The Monastery (Convent) of Saint Saviour (Սուրբ Փրկիչ վանք) is a monastery of the Armenian Church in Jerusalem on Mount Zion.
Outside of the Armenian Quarter, Old City, it is south of the Zion Gate.
It includes two church buildings, the newer of which is unfinished.

== Traditions ==
The house of Caiaphas, the Jewish high priest at the time of Jesus' death, is believed to be on the site. However, some Christians conflated Caiaphas' house with the house of Annas (Annas was Caiaphas' father-in-law and a former high priest).

It is also called Dair Habs al-Masih (دير حبس المسيح Dayr Ḥabs al-Masīḥ, lit. 'monastery of the Masīḥ's prison') in Arabic, since it is one of the supposed locations of the prison of Christ, where he was held after the Sanhedrin trial. Because the gospels themselves disagree whether Jesus was brought to Annas' or Caiaphas' house/court, the Armenian Church of the Holy Archangels ("house of Annas") also has a prison of Christ.

A stone relocated from the entrance of the tomb of Christ is also believed to be over or under the altar at the older church in the monastery.

== History ==
A church or chapel possibly existed on this site by the 1160s.
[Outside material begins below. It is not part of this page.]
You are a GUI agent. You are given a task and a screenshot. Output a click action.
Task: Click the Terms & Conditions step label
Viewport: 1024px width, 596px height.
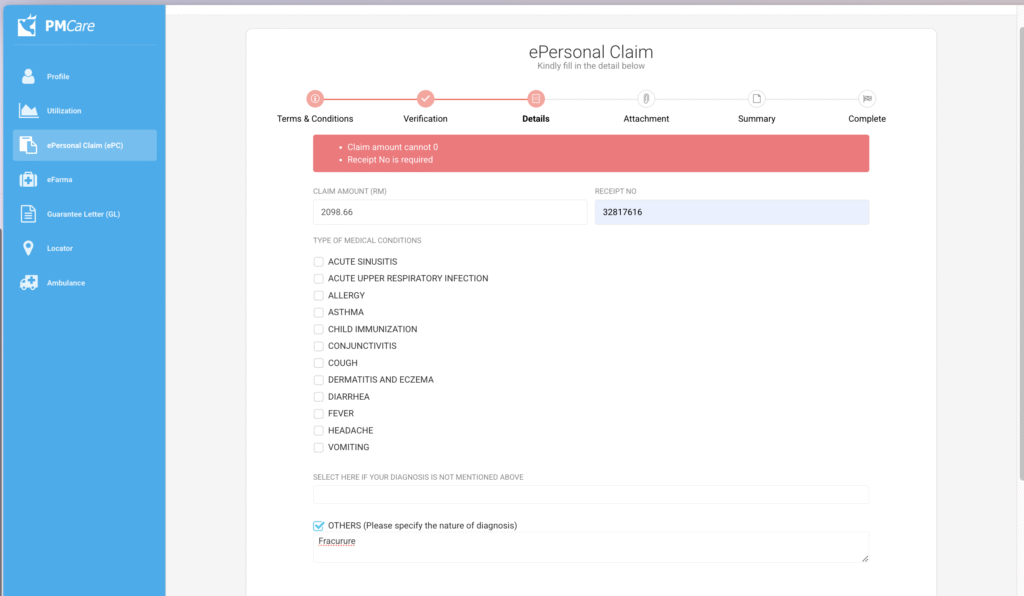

There was an Armenian claim that Saladin granted the Armenians the site after he took over the city in 1187.
At the end of the 13th century, Karapet of Tosp, a vardapet, purchased the property from local Muslims and got a restoration permit from the Mamluk sultan.

In 1517, Sultan Selim I issued firmans that confirmed the church to both the Armenians and Greeks.
In the 17th century, when Francesco Quaresmi visited, Armenians were on the property.

During the 18th century, the church's courtyard became a burial ground for some Armenian patriarchs of Jerusalem.

After the 1948 Arab–Israeli War, the church was abandoned and used by Israeli snipers.

The Armenians regained the church after 1967 and repaired the church. In the 1970s, construction for a new church began, next to the original one. However, due to still-unresolved planning and zoning issues, construction halted, and the new church remains unfinished to this date.

In January 2023, the monastery's walls were desecrated by Jewish extremists with vandalized messages of "Death to Armenians, Christians, Arabs, and Gentiles".

== Environs ==
An Armenian civil cemetery next to the church is still used for burial, but it is mostly abandoned due to the shrinking local Armenian community.

The monastery is next to the Benedictine Abbey of the Dormition.